In response, many workers did not show up for work, from teachers to railway workers, and from the first day of deconfinement, the garment workers went on strike, as did the workers of the oil companies and, a little earlier, those of the coconut plantations.
In November, teachers had already been on strike for 4 months against the militarization of schools and for their working conditions. In the same month, the rise in gas prices generalized the shortages. The railroad workers’ strikes intensified and already in December the health workers joined in, with huge strikes in almost 1,500 health facilities in various regions.
The lack of government response and the worsening of general conditions led to a new strike in more than 500 facilities this February. And, this time, there was a governmental reaction. The response was simply a ban on strikes on February. The answer of the healthcare workers was to call new strikes at the beginning of March over and above the government decrees.
And the situation has only accelerated between March and April, with inflation, shortages and the threat of starvation triggered by the consequences of the war in Ukraine.
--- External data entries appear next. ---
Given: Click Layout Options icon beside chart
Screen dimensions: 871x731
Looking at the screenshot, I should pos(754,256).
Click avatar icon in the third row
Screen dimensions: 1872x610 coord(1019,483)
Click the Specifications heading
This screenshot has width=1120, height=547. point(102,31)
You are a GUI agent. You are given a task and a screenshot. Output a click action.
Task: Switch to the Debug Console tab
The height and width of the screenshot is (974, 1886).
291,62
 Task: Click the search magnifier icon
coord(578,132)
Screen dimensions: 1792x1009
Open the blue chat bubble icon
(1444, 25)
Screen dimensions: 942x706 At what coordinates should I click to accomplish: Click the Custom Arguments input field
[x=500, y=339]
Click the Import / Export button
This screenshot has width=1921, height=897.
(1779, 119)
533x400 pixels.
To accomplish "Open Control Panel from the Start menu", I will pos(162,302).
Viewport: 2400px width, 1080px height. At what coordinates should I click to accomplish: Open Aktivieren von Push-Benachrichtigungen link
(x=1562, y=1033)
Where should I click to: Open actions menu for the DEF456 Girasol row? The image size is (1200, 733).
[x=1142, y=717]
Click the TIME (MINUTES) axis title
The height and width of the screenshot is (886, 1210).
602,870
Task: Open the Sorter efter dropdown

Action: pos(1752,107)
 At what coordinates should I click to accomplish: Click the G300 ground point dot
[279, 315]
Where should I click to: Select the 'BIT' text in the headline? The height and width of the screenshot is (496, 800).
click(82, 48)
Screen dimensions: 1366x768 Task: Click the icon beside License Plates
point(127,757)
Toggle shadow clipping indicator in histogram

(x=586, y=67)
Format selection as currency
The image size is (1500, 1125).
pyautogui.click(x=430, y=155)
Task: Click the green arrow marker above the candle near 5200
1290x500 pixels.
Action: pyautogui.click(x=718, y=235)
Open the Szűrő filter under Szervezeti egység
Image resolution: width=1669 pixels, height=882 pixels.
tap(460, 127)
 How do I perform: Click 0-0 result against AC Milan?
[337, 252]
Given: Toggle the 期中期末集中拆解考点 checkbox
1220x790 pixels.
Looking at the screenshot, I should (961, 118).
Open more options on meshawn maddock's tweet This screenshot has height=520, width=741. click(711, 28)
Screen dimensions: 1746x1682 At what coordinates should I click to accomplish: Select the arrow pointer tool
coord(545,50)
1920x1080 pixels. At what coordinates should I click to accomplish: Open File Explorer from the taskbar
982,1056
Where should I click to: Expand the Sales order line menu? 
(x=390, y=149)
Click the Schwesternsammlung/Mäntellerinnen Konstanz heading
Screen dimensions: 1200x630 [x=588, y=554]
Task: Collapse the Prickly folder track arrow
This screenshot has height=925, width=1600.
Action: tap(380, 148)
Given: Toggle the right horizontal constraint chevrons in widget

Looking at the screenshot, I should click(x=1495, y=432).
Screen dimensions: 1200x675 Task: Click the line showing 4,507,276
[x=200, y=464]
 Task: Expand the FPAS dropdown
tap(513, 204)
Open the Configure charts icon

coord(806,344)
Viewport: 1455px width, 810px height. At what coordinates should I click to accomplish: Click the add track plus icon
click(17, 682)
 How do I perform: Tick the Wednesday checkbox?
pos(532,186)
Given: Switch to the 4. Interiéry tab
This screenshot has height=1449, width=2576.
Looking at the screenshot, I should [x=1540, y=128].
A few days ago riots broke out in the streets and there were attempts to storm government buildings but, even more markedly than in Kazakhstan, workers are not taking the lead in such actions, even though their strikes have paralyzed the country and put the government on the ropes.
The front line of the urban riots is carried by poor peasants and a whole interclassist magma that follows them, wielding contradictory slogans.
Under the ensuing confusion, the absence of coordination of the workers allows the opposition parties – the same ones that had supported the measures that caused the strikes – to try to capture the discontent and bring the revolt into their fold.
Thus Sri Lanka teaches us starkly that without coordination and centralization of their struggles by the workers themselves, the extension of the expressions of discontent to other classes and social sectors, far from propitiating a revolutionary situation, leads to a reactionary solution. For the workers to affirm themselves organizationally, uniting assemblies and committees in a class structure is not only vital to carry the struggles forward, it is vital to avoid reinforcing what they rose up against.
This is not a lesson limited to Sri Lanka, Asia or the peripheral countries. The revolts of the petty bourgeoisie and even of non-exploiting classes such as the poor peasants, by themselves can only propose lower wages or demand new state handouts in their favor. We are sick of seeing it happen in Europe or Eastern Asia itself when small farmers or owners of small fleets of trucks mobilize.
Workers cannot entrust their own emancipation to “social movements” or to “transversalities”. Anything other than the development of their struggles and their capacity to organize can only bridge the contradictions of the present situation by aggravating them… at our expense.